The raster package contains the function terrain, which creates new raster layers that will give you both the angle of your desired vector at each point (i.e. the aspect), and its magnitude (the slope). We can use a little trigonometry to convert these into the North-South and East-West basis vectors used by ggquiver and add them to our original raster before turning the whole thing into a data frame.*
terrain_raster <- terrain(r, opt = c('slope', 'aspect'))
r$u <- terrain_raster$slope[] * sin(terrain_raster$aspect[])
r$v <- terr$slope[] * cos(terr$aspect[])
rd <- as.data.frame(r, xy = TRUE)
However, in most cases this will not make for a good plot. If you don't first aggregate the raster, you will have one gradient for each pixel on the image, which won't plot well. On the other hand, if you do aggregate, you will have a nice vector field, but your raster will look "blocky". Therefore, having a single data frame for your plot is probably not the best way to go.

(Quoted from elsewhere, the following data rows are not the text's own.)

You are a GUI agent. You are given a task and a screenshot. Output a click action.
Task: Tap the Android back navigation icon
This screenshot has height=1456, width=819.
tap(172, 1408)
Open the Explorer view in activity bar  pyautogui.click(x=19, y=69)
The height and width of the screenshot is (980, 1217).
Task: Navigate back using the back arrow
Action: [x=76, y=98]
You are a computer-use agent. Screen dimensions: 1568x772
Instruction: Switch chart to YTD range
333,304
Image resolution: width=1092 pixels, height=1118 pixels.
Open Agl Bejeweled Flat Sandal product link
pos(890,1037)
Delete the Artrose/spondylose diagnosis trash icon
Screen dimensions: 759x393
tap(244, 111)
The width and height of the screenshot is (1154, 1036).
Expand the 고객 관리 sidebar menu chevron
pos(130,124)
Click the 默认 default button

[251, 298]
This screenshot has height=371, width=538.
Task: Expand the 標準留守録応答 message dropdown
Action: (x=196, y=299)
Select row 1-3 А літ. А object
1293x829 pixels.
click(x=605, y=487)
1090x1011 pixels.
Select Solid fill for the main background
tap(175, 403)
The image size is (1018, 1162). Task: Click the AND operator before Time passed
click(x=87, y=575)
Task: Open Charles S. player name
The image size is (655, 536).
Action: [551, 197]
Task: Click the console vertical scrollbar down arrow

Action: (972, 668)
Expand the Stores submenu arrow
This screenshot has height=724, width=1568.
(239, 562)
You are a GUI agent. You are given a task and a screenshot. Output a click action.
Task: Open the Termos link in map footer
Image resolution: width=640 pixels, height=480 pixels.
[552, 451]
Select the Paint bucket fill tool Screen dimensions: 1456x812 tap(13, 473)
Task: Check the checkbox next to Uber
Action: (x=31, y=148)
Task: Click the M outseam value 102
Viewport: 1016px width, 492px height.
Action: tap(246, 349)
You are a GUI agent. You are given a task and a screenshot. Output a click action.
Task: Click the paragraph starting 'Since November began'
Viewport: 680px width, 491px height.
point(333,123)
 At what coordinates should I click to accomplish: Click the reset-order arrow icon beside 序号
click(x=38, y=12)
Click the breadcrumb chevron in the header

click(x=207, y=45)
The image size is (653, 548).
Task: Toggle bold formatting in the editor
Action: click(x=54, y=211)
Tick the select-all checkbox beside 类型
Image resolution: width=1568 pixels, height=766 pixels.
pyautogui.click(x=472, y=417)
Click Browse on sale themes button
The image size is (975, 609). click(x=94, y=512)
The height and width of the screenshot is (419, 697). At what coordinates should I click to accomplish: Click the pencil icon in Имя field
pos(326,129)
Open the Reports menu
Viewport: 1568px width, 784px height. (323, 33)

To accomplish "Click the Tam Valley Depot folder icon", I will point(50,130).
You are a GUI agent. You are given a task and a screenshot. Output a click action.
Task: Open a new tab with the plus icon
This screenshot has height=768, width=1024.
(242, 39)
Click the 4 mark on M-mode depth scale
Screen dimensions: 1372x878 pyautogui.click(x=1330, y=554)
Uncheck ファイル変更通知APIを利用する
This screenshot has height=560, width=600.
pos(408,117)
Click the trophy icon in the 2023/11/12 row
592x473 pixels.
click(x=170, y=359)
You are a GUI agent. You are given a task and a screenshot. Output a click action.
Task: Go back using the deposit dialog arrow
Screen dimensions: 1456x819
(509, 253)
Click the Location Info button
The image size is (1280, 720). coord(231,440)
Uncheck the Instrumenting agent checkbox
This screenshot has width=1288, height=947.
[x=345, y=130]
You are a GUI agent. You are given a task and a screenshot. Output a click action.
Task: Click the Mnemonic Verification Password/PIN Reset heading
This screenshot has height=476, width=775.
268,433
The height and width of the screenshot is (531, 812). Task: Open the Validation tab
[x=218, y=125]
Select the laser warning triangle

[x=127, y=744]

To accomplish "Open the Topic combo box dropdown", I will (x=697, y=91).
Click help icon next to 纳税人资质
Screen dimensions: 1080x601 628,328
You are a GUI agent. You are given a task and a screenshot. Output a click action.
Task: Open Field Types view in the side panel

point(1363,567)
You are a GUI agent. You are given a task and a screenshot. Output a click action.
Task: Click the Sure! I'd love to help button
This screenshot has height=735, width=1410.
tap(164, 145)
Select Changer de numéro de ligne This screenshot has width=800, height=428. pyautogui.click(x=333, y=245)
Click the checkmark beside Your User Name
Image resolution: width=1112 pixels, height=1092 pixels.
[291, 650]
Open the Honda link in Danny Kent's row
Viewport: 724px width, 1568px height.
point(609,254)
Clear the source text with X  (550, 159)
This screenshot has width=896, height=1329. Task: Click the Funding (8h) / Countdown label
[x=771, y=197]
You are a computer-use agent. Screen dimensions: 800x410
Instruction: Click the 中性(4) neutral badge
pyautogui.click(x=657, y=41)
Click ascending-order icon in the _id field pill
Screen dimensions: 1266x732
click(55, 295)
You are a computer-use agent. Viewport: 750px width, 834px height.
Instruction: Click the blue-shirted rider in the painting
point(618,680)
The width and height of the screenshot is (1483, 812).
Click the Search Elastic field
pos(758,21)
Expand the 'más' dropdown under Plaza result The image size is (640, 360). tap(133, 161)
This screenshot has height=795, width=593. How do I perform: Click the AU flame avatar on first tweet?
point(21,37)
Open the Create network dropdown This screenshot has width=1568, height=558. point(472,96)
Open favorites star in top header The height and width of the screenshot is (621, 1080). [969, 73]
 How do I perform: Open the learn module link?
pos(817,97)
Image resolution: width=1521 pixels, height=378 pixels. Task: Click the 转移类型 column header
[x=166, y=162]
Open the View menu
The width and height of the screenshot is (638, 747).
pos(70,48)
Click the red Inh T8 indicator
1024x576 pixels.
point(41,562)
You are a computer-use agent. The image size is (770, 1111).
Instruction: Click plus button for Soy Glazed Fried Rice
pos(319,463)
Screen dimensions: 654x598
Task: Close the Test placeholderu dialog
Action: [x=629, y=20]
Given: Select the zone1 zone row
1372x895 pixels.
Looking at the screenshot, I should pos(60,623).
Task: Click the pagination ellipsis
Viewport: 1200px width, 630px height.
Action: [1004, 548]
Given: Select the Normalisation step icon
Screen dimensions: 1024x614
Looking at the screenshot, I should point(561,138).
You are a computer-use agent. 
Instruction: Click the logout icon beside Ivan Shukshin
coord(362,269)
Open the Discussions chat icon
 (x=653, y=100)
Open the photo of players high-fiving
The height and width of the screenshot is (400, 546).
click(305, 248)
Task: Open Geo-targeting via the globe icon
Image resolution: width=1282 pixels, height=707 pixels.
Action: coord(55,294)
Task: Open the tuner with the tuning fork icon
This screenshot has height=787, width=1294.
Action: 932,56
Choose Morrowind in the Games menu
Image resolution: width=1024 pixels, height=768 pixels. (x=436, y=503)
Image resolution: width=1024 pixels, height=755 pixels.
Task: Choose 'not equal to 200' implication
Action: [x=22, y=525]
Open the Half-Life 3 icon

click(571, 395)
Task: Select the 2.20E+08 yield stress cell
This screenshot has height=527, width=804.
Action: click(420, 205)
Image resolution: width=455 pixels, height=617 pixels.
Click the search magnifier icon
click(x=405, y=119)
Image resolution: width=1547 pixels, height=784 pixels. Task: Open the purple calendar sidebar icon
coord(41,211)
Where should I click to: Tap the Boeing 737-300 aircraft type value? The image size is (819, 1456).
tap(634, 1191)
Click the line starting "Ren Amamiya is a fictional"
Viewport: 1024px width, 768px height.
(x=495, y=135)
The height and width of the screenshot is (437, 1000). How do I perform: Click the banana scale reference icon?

The following function will take a raster and plot it with an overlaid vector field. You can adjust how much the vector field is aggregated without affecting the raster, and you can specify an arbitrary vector of colours for your raster.
raster2quiver <- function(rast, aggregate = 50, colours = terrain.colors(6))
{
names(rast) <- "z"
quiv <- aggregate(rast, aggregate)
terr <- terrain(quiv, opt = c('slope', 'aspect'))
quiv$u <- terr$slope[] * sin(terr$aspect[])
quiv$v <- terr$slope[] * cos(terr$aspect[])
quiv_df <- as.data.frame(quiv, xy = TRUE)
rast_df <- as.data.frame(rast, xy = TRUE)
print(ggplot(mapping = aes(x = x, y = y, fill = z)) +
geom_raster(data = rast_df, na.rm = TRUE) +
geom_quiver(data = quiv_df, aes(u = u, v = v), vecsize = 1.5) +
scale_fill_gradientn(colours = colours, na.value = "transparent") +
theme_bw())
return(quiv_df)
}
So, trying it out on your France example, after first defining a similar colour palette, we get
pal <- c("#B2182B", "#E68469", "#D9E9F1", "#ACD2E5", "#539DC8", "#3C8ABE", "#2E78B5")
raster2quiver(getData('alt', country = 'FRA', mask = TRUE), colours = pal)
Now to show that it works on an arbitrary raster (provided it has a projection assigned) let's test it out on this image, as converted to a raster. This time, we have a lower resolution so we choose a smaller aggregate value. We'll also choose a transparent colour for the lowest values to give a nicer plot:
rast <- raster::raster("https://i.stack.imgur.com/tXUXO.png")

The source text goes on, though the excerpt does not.